Traditional topical formulations, such as creams, lotions, ointments, and gels, offer various benefits but have drawbacks. They may lead to itching, pain, inflammation, and local irritation and can be linked to erythema edema caused by drugs or excipients in the formulation [87]. Molecules with a small molecular weight can pass through the systemic circulation, which may be desired for the systemic delivery of therapeutic agents. However, when a local effect is required, the systemic absorption of the drug molecule may lead to undesirable side effects. For example, long-term use of super-potency corticosteroids may cause hypothalamus-pituitary-adrenal axis (HPA) suppression in young children [88]. Creams and ointments can be greasy, sticky, and have unpleasant odors. They may also be less effective and contain high drug concentrations, potentially affecting patient compliance. Creams, ointments, lotions, and gels exhibit imprecise and unpredictable drug delivery, and drugs do not remain at the site of action for the required period [89].
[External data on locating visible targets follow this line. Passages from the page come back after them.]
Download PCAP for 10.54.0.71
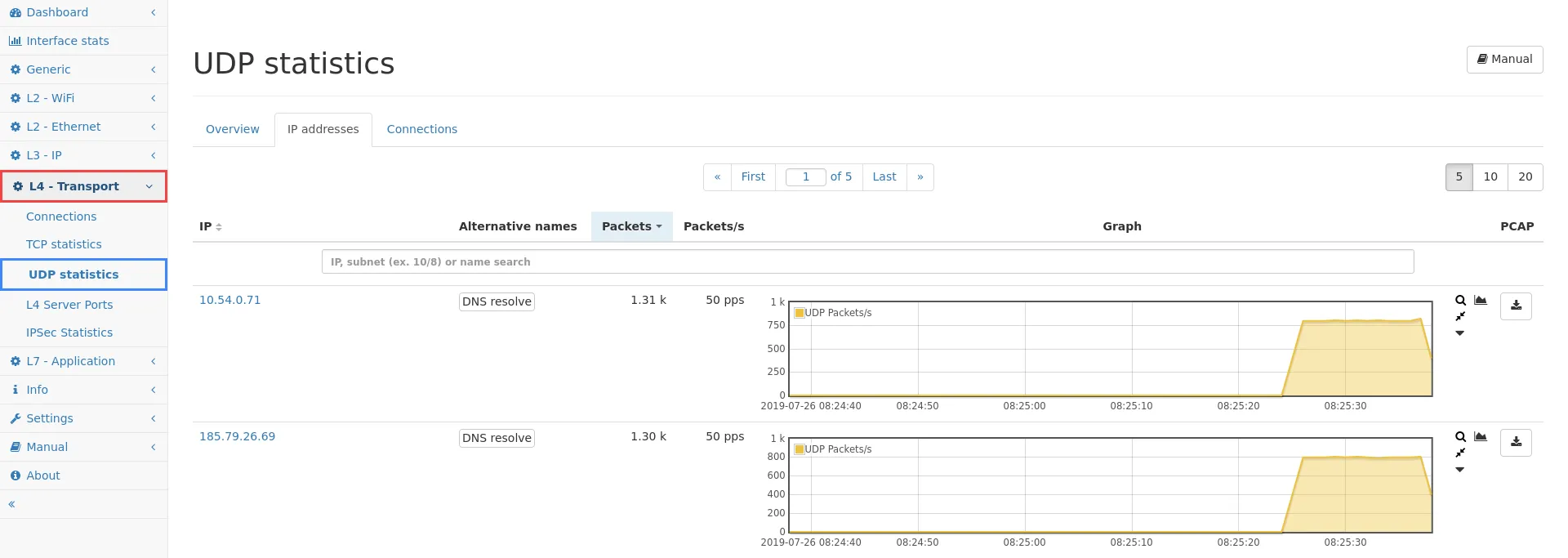Image resolution: width=1568 pixels, height=558 pixels. pyautogui.click(x=1516, y=306)
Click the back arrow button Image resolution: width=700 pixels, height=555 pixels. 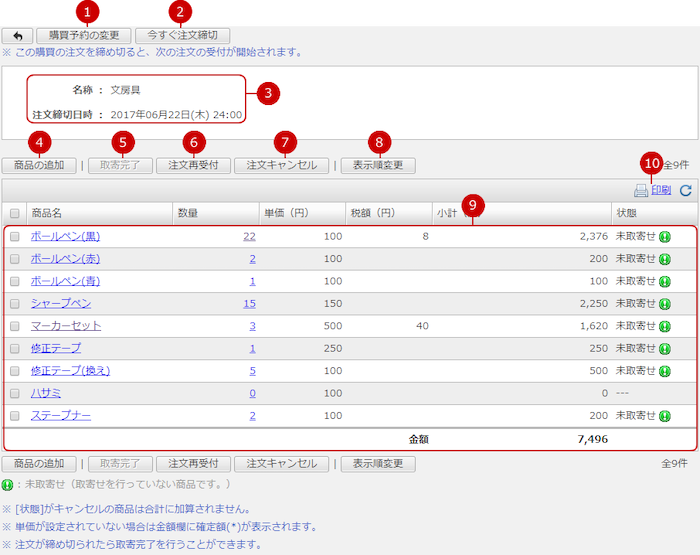17,36
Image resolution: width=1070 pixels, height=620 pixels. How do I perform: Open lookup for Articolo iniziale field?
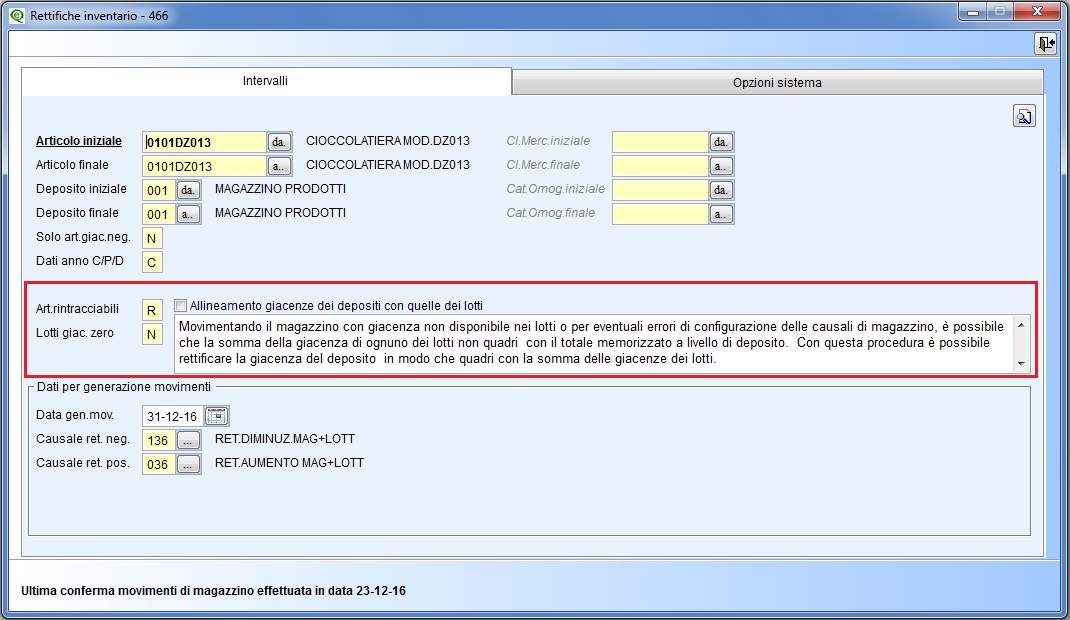[x=280, y=142]
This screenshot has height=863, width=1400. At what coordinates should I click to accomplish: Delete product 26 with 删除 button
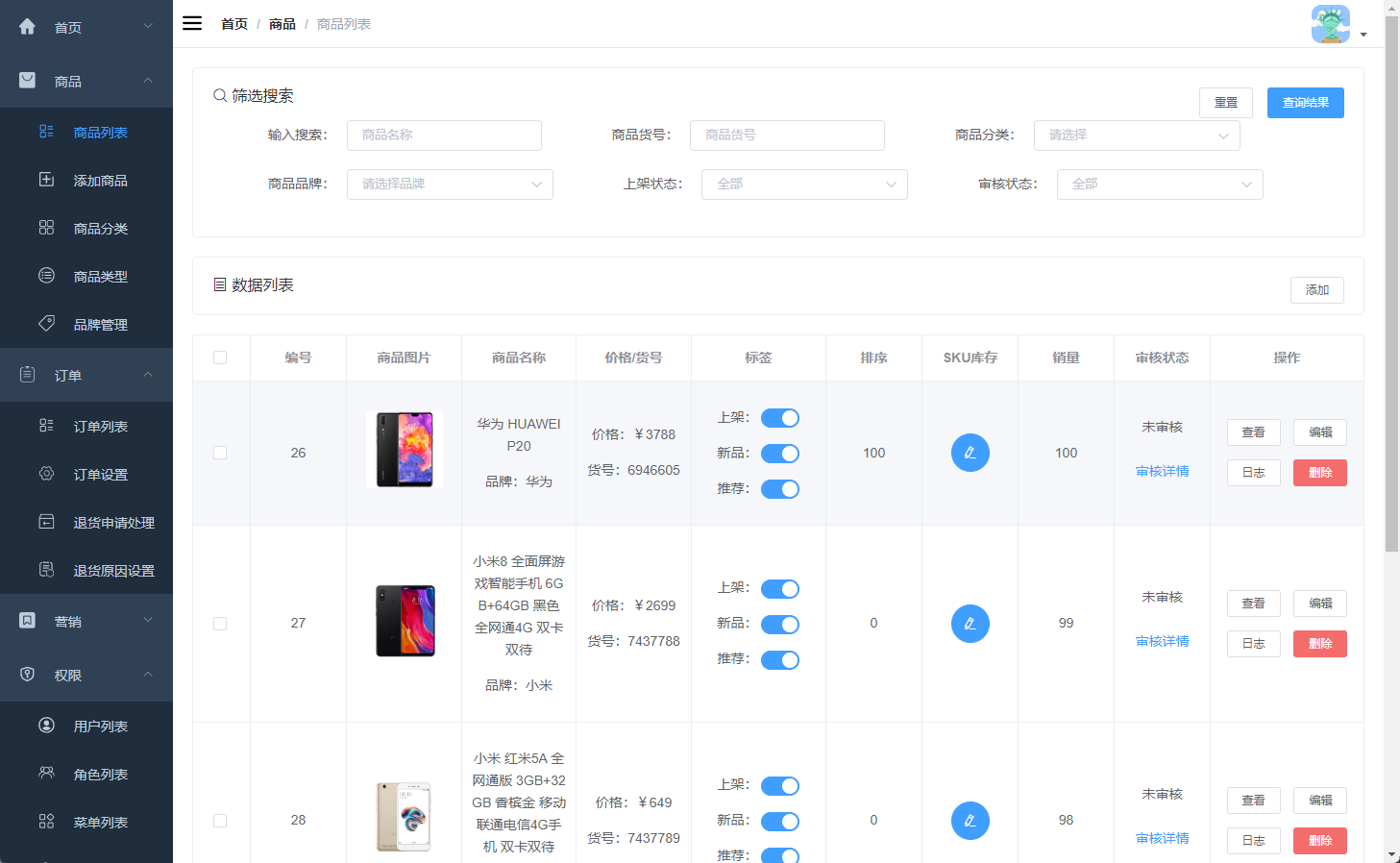(1319, 473)
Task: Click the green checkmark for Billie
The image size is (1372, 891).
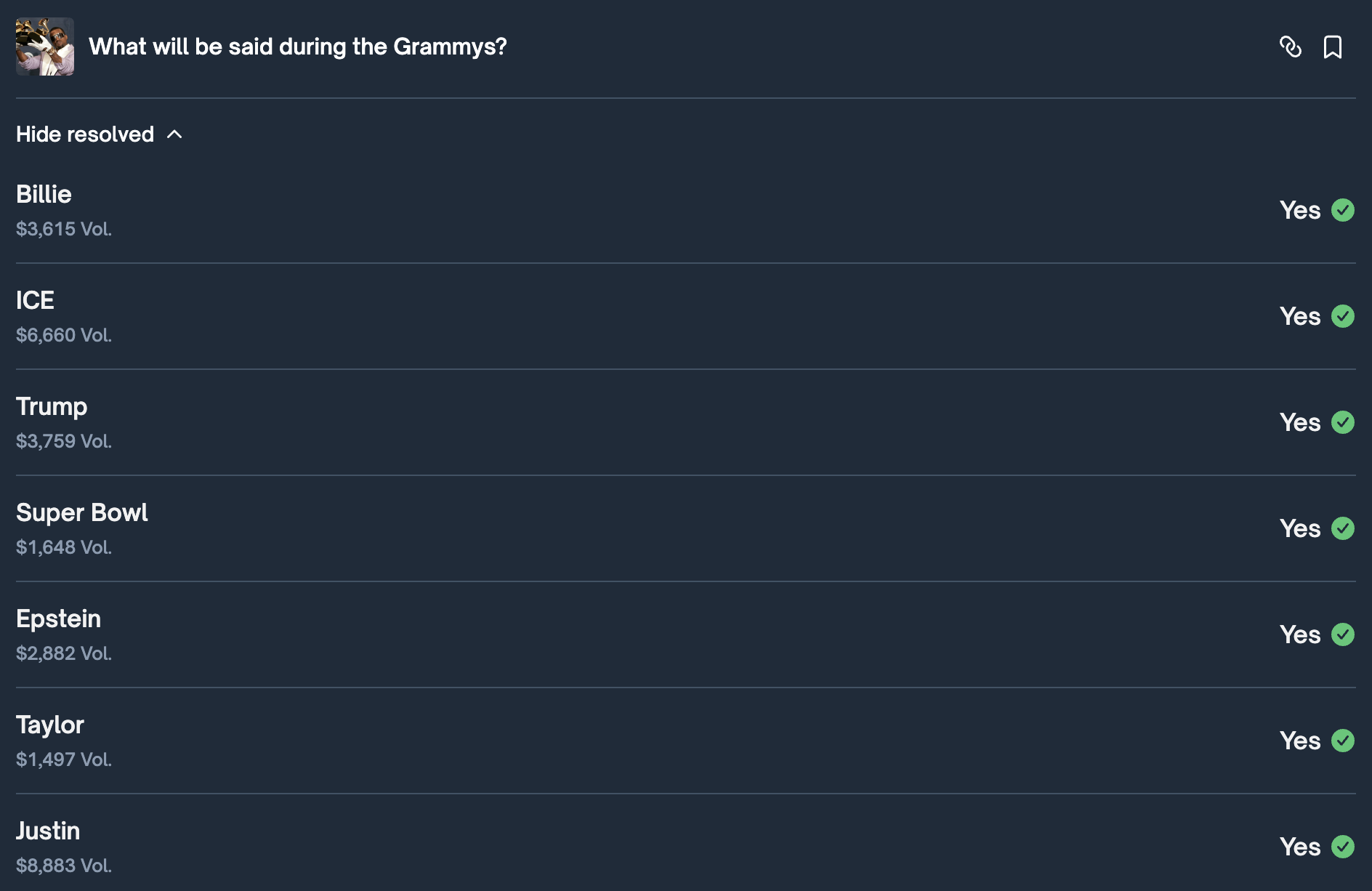Action: click(x=1342, y=210)
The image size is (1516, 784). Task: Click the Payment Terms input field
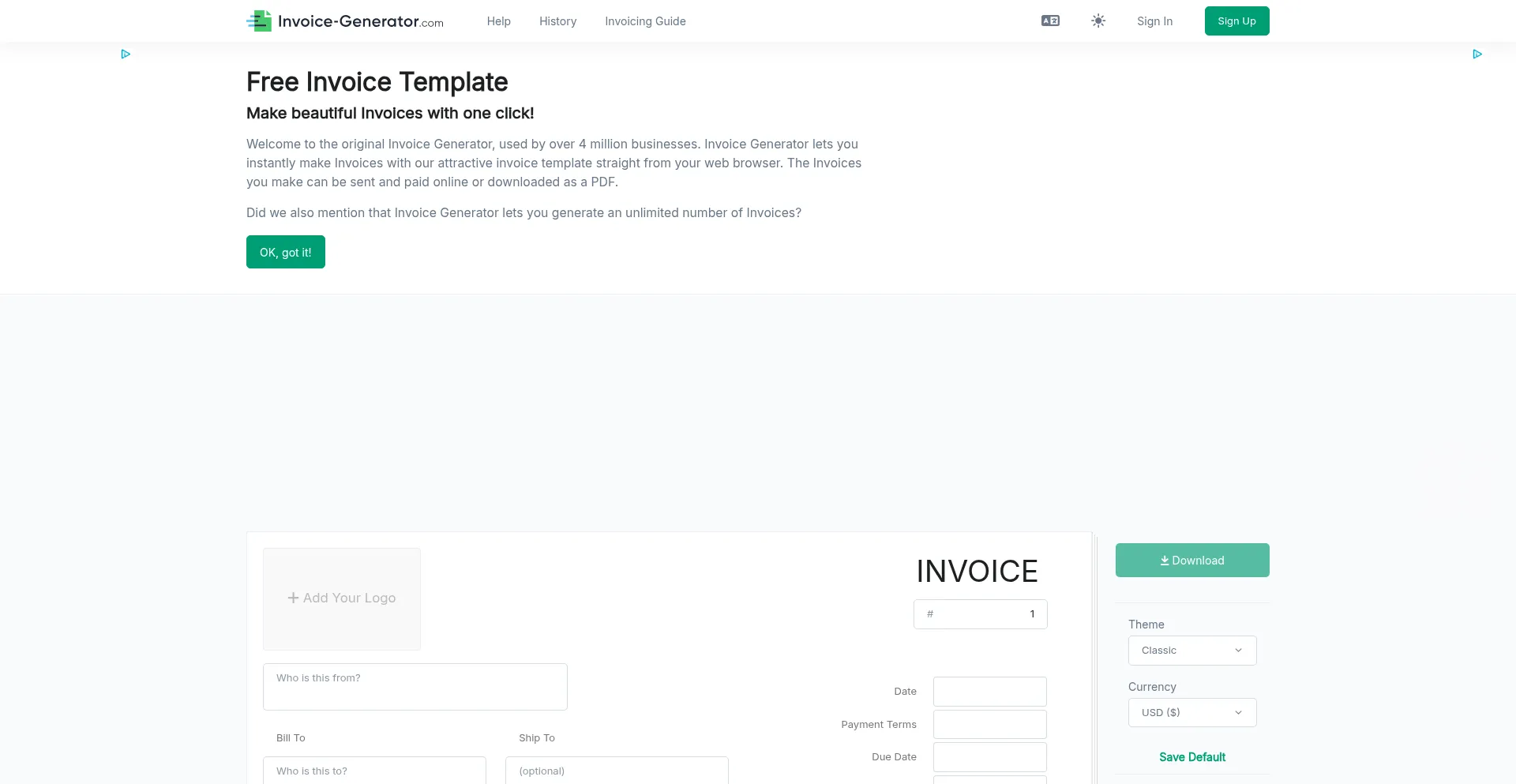click(989, 725)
Nanotechnology plays an important role in overcoming the limitations of the conventional dosage forms. Nanocarriers increase the dermal retention of the drug, deliver the drug at the target site, and reduce the dose, thereby reducing side effects, and increasing patient compliance and acceptability [11]. Agarwal et al. [90] reported that the tolerability, efficacy, stability, and acceptability of liposomal gel formulations of dithranol increased in patients with plaque psoriasis compared to traditional cream formulations in an open-label trial. The co-delivery of clobetasol propionate and calcipotriol nanoemulsion loaded in the gel has high retention in the viable epidermis and dermis, negligible skin irritation despite high penetration, and controlled release, as reported by the authors [91]. These are just a few examples that demonstrate the added value of nanotechnology. Given their importance, the following sections provide a detailed overview of nano-based and other technical advances in drug delivery systems for the topical treatment of psoriasis.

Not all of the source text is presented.